Hinter der hellbraunen Holzhütte stehen sie, die drei „Trüfi Weiba“, die Tratschweiber, und beobachten die Hirten und Gabenträger wie sie zum Stall ziehen. Da kommen der Müller, der Jäger, der Mann mit der Wiege und der mit dem Leinentuch. Wieder andere bringen Früchte und Feuerholz. „Die Salzkammergutkrippe zeigt nicht nur die heilige Familie und die drei Weisen aus dem Morgenland, sondern viele andere Menschen mit meist handwerklichen Berufen und Wildtiere“, erklärt Matthäus Mayrhauser. 60 lebensgroße Figuren habe er in den vergangenen sechs Jahren geschnitzt. 100 sollen es insgesamt werden. So viele hätten durchaus Platz im Pfarrgarten von St. Wolfgang. 2006 bekam der Holzbildhauermeister vom örtlichen Marktverein den Auftrag, Salzkammergutfiguren für den Wolfgangseer Advent anzufertigen.
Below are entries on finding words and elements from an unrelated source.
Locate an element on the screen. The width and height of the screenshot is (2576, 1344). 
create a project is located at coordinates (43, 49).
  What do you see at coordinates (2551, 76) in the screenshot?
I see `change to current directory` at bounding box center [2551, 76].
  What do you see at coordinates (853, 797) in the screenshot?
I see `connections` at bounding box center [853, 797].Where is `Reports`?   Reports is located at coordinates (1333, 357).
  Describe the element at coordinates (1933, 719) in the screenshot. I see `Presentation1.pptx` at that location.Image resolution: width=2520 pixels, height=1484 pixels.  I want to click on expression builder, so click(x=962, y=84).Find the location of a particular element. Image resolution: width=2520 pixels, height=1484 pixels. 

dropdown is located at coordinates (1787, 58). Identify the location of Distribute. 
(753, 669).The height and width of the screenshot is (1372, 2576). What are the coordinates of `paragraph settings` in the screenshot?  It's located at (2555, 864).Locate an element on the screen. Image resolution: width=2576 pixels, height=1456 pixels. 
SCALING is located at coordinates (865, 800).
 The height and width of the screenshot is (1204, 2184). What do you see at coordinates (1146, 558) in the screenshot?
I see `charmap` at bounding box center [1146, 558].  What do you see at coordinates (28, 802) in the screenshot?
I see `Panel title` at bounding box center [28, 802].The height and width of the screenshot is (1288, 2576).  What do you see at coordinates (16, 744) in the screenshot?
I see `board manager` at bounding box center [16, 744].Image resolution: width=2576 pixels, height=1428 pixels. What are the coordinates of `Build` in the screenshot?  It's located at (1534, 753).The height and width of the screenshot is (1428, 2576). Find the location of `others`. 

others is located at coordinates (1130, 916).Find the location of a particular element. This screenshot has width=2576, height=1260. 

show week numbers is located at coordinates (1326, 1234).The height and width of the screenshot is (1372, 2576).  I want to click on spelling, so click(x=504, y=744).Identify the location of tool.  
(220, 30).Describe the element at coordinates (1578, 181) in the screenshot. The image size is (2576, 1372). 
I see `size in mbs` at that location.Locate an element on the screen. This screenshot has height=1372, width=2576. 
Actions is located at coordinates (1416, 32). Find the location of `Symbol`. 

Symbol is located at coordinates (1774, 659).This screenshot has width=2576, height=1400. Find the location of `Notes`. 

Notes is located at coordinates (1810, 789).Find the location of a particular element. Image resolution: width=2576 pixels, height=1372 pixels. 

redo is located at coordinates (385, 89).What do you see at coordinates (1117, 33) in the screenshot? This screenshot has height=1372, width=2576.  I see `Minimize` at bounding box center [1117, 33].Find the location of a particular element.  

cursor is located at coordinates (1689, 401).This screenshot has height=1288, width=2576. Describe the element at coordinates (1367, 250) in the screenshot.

Seitdem sägt und hobelt der 49-Jährige mindestens sechs Monate im Jahr und lässt viel Späne fallen. „Vier Wochen benötige ich für eine Erwachsenen-Figur. Kinder und Tiere dauern zirka vierzehn Tage.“ Auch die über zwei Meter hohen Engel an den beiden Eingangstoren zum Adventmarkt stammen aus seiner Werkstatt. Da Fichten die vorrangigen Bäume der Region sind, verwendet Mayrhauser Fichtenholz: „Normalerweise entsteht eine Skulptur komplett aus einem Stamm. Nur wenn sie sehr dick ist, muss ich zusätzlich mal eine Hand oder einen Fuß anleimen oder -nageln.“
Die Adventsmärkte am Wolfgangsee haben keine lange Tradition. Alles begann im Jahr 2003. „Bis dahin herrschte ab Ende Oktober, sobald der letzte Badegast oder Wanderer abgereist war, tote Hose rund um den See“, sagt Fritz Gandl, Obmann des Marktvereins St. Wolfgang: „Da musste etwas geschehen, denn schließlich leben wir in einem ehemaligen Pilgerort.“ Vor ungefähr einem Jahrtausend entschied sich der Regensburger Bischof Wolfgang für ein Leben als Einsiedler im Salzkammergut. Auf der Suche nach einem geeigneten Platz für eine Kirche kam ihm der Teufel in die Quere. So die Legende. Er löste einen Felssturz am Schafberg aus, um den Bischof zu töten. Wolfgang stemmte sich gegen den Fels. Das Gestein gab nach wie Wachs. Als Dank schleuderte er seine Axt weit von sich und gelobte, dort eine Kirche zu errichten, wo er das Beil wieder findet. Viele Jahrhunderte lang pilgerten daraufhin Menschen nach St. Wolfgang.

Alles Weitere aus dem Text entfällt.